# About this exercise:
In the records that follow, find the line with "Task: Click the Test Et button"; from there, retype every line exactly through the line with "Screen dimensions: 800x597", which also belongs to the answer.

(Data records)
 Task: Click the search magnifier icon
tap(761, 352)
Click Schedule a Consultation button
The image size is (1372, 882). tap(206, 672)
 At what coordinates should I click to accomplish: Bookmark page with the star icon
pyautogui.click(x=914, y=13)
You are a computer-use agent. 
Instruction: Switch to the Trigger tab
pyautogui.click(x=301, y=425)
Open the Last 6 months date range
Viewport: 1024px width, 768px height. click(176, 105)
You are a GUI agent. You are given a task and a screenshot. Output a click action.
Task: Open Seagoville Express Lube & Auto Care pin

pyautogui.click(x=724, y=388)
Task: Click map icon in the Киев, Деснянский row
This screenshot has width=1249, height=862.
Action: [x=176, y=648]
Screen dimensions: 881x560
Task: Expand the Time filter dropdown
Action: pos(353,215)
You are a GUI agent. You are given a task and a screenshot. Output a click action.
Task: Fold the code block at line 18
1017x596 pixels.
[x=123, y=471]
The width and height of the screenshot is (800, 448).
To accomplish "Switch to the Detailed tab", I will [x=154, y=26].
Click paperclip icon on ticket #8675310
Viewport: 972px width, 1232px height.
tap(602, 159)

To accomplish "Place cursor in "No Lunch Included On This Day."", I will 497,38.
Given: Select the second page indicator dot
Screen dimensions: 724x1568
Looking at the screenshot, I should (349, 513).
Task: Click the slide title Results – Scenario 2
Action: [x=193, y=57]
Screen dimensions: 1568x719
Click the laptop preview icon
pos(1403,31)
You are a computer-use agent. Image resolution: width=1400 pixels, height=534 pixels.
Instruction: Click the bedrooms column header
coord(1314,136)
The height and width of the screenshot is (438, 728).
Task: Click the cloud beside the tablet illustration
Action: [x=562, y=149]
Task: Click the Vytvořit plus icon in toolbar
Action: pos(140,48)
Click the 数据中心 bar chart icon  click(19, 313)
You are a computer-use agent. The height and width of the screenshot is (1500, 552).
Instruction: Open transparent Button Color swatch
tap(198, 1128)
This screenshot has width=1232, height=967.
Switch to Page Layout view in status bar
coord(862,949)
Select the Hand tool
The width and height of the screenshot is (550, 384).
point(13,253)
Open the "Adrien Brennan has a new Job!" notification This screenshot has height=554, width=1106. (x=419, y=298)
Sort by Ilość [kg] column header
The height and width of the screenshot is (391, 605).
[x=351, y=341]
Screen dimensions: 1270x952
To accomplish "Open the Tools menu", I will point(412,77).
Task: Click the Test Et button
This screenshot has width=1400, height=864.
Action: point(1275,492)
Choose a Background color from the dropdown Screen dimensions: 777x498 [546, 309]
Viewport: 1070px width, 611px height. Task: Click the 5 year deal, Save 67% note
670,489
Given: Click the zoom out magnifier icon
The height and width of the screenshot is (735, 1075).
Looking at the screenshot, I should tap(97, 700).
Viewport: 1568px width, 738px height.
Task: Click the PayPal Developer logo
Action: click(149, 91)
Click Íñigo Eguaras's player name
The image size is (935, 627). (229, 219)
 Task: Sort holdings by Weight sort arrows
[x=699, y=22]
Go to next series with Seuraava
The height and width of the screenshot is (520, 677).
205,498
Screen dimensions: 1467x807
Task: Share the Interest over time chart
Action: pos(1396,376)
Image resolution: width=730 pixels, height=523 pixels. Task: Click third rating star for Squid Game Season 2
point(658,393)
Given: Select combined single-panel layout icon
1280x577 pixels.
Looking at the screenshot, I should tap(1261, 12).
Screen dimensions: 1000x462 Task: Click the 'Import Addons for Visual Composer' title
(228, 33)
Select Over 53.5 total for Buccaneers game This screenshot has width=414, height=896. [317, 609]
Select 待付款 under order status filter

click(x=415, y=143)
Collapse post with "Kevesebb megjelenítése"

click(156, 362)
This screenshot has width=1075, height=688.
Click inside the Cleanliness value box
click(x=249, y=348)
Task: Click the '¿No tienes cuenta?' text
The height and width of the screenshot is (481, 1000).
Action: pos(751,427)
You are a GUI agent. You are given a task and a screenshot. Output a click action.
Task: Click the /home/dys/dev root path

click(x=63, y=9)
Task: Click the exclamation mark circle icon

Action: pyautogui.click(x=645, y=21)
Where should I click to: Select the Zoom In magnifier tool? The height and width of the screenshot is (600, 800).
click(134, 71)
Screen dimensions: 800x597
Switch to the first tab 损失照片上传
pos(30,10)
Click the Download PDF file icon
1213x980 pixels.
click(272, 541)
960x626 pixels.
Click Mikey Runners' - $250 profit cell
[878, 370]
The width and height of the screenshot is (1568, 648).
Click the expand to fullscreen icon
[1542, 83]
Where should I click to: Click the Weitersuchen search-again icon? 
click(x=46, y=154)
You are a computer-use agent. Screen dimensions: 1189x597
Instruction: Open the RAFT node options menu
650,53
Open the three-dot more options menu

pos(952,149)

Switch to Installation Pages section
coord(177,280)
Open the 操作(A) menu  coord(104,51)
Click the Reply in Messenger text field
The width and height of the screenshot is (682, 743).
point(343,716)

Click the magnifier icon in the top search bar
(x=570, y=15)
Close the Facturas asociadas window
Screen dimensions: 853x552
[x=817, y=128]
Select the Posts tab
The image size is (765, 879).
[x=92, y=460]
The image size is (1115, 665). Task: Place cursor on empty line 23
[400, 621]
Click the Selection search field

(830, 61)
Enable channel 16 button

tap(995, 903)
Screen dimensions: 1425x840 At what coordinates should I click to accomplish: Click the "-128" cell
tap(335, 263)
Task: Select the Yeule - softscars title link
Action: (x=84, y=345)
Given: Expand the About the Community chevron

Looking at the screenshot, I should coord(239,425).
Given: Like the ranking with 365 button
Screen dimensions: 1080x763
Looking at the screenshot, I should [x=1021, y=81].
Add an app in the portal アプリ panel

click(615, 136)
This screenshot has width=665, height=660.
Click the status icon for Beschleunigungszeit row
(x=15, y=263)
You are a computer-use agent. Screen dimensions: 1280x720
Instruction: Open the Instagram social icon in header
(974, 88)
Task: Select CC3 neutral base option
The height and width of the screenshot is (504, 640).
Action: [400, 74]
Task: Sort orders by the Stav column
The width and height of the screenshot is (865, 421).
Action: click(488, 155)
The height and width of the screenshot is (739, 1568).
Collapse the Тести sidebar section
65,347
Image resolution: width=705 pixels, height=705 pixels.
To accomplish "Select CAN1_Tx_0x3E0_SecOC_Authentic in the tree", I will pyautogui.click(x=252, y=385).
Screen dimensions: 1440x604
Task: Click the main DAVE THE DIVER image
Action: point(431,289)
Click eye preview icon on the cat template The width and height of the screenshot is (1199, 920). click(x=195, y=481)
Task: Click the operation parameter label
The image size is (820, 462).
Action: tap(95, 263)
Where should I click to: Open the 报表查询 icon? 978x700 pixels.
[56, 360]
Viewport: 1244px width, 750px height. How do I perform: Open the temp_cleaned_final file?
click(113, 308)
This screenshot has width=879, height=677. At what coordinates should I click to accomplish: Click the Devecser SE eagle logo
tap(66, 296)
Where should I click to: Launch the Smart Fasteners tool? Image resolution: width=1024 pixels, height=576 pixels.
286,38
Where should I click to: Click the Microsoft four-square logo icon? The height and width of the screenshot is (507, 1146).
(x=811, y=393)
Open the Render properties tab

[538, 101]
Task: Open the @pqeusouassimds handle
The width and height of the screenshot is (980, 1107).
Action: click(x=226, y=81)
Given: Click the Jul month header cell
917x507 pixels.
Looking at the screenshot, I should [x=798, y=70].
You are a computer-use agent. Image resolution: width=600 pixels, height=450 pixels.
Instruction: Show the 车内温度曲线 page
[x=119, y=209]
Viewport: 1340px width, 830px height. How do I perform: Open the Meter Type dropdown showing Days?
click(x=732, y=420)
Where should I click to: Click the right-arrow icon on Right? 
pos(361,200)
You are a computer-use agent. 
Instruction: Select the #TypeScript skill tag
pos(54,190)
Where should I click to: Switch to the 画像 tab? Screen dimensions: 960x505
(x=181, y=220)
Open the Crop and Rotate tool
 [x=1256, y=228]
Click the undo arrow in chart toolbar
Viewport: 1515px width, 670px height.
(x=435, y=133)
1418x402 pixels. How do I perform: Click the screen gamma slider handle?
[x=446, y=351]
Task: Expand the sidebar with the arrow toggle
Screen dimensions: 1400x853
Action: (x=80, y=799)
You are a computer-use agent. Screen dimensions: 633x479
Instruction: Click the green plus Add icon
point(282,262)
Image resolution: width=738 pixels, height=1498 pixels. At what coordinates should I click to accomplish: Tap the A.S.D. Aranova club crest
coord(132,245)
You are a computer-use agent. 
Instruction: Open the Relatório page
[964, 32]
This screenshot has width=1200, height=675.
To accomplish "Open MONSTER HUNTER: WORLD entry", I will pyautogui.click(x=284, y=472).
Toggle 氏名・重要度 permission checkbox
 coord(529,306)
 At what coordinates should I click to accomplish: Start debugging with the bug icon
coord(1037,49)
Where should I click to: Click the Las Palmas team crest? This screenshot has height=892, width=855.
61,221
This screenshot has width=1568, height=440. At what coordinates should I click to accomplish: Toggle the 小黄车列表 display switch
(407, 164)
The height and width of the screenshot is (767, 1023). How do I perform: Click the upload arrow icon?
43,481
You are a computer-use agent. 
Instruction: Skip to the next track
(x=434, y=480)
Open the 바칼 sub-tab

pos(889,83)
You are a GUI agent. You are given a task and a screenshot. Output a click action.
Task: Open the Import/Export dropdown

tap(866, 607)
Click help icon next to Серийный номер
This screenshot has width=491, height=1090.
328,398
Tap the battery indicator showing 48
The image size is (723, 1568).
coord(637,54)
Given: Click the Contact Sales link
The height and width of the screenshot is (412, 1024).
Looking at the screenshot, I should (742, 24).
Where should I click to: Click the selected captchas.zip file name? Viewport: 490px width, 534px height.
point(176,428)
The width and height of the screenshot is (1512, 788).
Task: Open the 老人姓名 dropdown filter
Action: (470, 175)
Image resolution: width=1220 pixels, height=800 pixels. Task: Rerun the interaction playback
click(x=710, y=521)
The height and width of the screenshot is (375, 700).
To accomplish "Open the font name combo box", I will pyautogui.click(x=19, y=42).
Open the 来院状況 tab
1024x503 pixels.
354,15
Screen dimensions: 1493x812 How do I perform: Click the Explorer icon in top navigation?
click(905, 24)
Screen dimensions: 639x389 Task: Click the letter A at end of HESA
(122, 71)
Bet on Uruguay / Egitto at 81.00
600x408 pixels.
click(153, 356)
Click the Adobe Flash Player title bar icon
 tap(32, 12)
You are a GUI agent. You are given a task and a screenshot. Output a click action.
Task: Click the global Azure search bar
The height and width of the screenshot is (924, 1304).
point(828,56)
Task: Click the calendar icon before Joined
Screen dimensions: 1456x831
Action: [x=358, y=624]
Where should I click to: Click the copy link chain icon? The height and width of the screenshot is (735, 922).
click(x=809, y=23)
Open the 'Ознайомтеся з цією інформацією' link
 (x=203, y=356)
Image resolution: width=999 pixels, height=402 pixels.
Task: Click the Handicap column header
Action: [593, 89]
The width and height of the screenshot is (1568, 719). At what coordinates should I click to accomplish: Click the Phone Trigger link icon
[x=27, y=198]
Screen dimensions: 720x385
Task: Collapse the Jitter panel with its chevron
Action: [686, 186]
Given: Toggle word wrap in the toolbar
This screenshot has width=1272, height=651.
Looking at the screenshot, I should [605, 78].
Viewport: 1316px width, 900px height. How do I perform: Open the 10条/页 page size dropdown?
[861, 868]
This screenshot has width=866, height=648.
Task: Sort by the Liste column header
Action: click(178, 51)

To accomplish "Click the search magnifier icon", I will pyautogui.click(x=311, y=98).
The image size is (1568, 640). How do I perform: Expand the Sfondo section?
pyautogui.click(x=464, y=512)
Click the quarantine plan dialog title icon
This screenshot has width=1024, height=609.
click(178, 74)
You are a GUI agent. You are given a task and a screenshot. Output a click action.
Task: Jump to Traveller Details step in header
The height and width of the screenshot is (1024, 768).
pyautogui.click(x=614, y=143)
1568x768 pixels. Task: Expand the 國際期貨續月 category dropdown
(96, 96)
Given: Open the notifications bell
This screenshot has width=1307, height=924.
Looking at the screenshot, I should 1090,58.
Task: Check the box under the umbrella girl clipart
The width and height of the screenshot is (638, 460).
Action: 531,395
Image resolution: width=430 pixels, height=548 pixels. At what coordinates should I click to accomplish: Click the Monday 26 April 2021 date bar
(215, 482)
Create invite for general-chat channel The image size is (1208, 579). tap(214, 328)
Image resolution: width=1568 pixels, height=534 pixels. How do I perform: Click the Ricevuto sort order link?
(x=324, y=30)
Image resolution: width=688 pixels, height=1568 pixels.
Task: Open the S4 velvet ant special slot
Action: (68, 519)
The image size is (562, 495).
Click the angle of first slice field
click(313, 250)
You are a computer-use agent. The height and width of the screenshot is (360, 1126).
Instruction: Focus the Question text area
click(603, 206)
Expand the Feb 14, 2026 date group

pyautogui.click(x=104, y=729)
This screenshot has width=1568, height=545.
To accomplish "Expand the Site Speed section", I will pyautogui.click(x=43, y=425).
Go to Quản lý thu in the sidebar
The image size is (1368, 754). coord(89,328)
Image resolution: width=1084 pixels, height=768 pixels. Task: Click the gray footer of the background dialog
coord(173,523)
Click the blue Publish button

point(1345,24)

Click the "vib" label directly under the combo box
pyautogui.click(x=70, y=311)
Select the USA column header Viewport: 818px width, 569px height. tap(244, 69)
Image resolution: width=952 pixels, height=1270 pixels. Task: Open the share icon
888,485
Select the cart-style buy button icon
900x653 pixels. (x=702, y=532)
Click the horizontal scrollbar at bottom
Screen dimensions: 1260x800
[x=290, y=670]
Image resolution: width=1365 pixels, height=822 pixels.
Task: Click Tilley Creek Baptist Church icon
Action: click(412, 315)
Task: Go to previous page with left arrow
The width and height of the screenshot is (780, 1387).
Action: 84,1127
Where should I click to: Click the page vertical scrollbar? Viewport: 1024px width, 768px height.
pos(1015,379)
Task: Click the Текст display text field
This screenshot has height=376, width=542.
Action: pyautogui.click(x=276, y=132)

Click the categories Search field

# Task result:
Task: Click the Test Et button
This screenshot has width=1400, height=864.
Action: point(1275,492)
Choose a Background color from the dropdown Screen dimensions: 777x498 [546, 309]
Viewport: 1070px width, 611px height. Task: Click the 5 year deal, Save 67% note
670,489
Given: Click the zoom out magnifier icon
The height and width of the screenshot is (735, 1075).
Looking at the screenshot, I should tap(97, 700).
Viewport: 1568px width, 738px height.
Task: Click the PayPal Developer logo
Action: click(149, 91)
Click Íñigo Eguaras's player name
The image size is (935, 627). (229, 219)
 Task: Sort holdings by Weight sort arrows
[x=699, y=22]
Go to next series with Seuraava
The height and width of the screenshot is (520, 677).
205,498
Screen dimensions: 1467x807
Task: Share the Interest over time chart
Action: pos(1396,376)
Image resolution: width=730 pixels, height=523 pixels. Task: Click third rating star for Squid Game Season 2
point(658,393)
Given: Select combined single-panel layout icon
1280x577 pixels.
Looking at the screenshot, I should tap(1261, 12).
Screen dimensions: 1000x462 Task: Click the 'Import Addons for Visual Composer' title
(228, 33)
Select Over 53.5 total for Buccaneers game This screenshot has width=414, height=896. [317, 609]
Select 待付款 under order status filter

click(x=415, y=143)
Collapse post with "Kevesebb megjelenítése"

click(156, 362)
This screenshot has width=1075, height=688.
Click inside the Cleanliness value box
click(x=249, y=348)
Task: Click the '¿No tienes cuenta?' text
The height and width of the screenshot is (481, 1000).
Action: pos(751,427)
You are a GUI agent. You are given a task and a screenshot. Output a click action.
Task: Click the /home/dys/dev root path

click(x=63, y=9)
Task: Click the exclamation mark circle icon

Action: pyautogui.click(x=645, y=21)
Where should I click to: Select the Zoom In magnifier tool? The height and width of the screenshot is (600, 800).
click(134, 71)
Screen dimensions: 800x597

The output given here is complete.